If such a “Cartesian tree” exists (it always does when all keys are distinct), print YES and for each node i (in input order 1…N) output three integers: its parent index, its left‐child index, and its right‐child index (use 0 if absent).

2. Key Observations  
• In any BST with distinct k’s, the in‐order sequence of nodes must be the nodes sorted by k.  
• Once you fix that sequence, the heap‐property on a uniquely determines the tree.  
• There is a well‐known O(N) method using a monotonic stack over the a‐values when you process nodes in ascending k.  

3. Full Solution Approach  
1. Read the N pairs, remembering each node’s original index (1…N).  
2. Sort the nodes by k in ascending order.  
3. Prepare arrays parent[ ], left[ ], right[ ] of size N, initialized to –1 (meaning “none”).  
4. Maintain an initially empty stack S of node indices.
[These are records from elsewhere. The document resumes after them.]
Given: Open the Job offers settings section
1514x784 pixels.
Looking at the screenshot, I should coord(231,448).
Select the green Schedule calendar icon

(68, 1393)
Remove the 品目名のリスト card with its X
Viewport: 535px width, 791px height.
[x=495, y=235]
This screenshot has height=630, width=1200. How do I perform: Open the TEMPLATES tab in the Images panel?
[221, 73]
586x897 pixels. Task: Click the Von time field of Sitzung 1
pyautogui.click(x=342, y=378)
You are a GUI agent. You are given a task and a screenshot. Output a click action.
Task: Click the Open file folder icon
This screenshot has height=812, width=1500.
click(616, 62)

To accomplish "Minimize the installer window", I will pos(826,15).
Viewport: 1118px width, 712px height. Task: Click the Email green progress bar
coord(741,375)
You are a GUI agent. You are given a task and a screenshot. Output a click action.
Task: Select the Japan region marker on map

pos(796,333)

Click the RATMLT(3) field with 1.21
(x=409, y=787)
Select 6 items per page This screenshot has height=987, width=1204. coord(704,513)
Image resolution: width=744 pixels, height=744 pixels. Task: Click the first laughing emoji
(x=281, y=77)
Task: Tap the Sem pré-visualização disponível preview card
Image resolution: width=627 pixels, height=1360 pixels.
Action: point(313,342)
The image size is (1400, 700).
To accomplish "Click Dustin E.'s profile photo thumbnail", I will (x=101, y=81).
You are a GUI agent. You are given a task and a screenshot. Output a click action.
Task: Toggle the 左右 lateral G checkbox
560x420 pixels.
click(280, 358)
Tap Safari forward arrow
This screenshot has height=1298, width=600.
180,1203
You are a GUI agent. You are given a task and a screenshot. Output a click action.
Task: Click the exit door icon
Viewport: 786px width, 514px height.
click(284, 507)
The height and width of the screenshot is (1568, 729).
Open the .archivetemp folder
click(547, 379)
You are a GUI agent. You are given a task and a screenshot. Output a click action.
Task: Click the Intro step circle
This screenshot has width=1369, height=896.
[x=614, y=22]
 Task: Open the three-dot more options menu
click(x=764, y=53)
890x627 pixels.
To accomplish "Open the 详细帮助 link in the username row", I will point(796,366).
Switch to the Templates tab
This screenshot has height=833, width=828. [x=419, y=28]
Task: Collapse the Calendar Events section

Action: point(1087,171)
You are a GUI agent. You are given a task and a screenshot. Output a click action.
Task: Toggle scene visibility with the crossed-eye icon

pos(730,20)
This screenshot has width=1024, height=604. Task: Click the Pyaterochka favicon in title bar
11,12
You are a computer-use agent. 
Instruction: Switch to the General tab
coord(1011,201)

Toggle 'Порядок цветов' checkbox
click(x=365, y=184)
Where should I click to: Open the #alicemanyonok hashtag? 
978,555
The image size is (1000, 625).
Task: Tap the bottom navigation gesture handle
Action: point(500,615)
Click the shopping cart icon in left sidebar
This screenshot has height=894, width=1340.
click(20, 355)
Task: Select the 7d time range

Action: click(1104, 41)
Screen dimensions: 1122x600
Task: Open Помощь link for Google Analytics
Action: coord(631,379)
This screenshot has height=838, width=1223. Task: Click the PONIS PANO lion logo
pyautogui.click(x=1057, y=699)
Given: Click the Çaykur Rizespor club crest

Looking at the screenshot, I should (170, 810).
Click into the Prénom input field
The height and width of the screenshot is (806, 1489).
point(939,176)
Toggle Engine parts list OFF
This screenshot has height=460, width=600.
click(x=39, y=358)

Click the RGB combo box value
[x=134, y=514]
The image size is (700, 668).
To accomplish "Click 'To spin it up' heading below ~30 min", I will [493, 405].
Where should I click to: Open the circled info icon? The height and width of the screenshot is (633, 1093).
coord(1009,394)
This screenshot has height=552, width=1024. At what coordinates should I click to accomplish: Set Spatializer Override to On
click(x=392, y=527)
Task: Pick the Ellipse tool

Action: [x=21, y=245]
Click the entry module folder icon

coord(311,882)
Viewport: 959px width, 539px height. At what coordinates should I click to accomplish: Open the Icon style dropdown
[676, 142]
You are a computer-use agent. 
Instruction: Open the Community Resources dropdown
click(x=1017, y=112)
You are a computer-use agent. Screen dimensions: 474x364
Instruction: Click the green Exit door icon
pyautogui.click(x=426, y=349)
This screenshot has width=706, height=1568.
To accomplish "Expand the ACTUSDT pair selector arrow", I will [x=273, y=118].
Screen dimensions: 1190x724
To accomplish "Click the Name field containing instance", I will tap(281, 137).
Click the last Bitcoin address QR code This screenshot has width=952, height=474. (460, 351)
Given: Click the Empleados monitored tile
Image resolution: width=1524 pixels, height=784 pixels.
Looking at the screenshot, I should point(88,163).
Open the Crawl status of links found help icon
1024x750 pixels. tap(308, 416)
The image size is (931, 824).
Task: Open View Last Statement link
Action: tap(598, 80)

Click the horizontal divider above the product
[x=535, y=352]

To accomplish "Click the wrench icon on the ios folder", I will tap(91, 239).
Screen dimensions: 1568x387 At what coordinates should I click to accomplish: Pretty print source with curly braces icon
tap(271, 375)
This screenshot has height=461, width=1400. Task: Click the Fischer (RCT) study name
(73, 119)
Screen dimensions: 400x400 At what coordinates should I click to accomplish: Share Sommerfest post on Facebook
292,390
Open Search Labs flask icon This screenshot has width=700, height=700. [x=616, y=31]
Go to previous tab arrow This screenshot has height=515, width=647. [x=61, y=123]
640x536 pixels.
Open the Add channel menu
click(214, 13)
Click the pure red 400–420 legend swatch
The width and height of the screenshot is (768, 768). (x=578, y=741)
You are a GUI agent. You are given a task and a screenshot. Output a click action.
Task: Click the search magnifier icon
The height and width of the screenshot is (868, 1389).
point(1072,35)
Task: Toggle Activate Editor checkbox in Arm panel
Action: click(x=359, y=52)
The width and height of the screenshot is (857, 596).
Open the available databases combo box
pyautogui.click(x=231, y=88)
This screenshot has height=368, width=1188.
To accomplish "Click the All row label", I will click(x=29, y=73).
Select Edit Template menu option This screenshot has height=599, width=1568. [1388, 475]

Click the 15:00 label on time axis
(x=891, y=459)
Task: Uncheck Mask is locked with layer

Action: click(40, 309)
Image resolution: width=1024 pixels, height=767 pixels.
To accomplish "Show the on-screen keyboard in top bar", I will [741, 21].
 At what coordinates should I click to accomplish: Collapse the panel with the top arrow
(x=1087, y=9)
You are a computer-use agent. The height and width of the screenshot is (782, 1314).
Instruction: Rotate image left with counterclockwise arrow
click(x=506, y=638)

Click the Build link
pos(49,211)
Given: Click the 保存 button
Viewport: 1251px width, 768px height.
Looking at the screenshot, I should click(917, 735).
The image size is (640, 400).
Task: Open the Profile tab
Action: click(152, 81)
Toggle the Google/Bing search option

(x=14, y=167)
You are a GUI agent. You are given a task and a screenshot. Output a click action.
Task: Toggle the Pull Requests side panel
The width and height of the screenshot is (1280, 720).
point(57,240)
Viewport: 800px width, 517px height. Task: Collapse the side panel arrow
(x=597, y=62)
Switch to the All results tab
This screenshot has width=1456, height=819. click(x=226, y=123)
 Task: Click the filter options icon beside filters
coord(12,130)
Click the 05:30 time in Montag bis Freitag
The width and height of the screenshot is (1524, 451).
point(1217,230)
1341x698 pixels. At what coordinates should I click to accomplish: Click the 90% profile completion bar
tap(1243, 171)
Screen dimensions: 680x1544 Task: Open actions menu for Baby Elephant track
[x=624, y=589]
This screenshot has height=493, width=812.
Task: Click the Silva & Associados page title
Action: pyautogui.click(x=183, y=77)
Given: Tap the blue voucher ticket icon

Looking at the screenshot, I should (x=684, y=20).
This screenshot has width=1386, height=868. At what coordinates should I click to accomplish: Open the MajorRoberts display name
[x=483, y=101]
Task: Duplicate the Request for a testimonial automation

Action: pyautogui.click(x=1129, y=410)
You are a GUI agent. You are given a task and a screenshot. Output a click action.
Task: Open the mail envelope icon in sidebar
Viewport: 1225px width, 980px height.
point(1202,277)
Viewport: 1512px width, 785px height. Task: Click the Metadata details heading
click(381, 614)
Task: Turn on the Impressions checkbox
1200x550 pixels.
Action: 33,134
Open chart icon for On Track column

The stack will have strictly increasing a‐values from bottom to top.  
5. For each node idx in the sorted‐by‐k order:  
   a. Set last = –1.  
   b. While S is nonempty and a[S.top] > a[idx]:  
        pop S.top into last.  
   c. If last ≠ –1, then we popped some nodes with larger a; the last popped becomes the left child of idx:  
        parent[last] = idx;  
        left[idx]  = last;  
   d. If S is still nonempty, its top has a smaller a, so that node becomes parent of idx on the right:  
        parent[idx]    = S.top;  
        right[S.top]  = idx;  
   e. Push idx onto S.  
6. After all nodes are processed, the unique root is at the bottom of S (its parent remains –1).  
7. Output “YES”, then for i=1…N (in input order) print (parent[i]+1, left[i]+1, right[i]+1), converting any –1 to 0.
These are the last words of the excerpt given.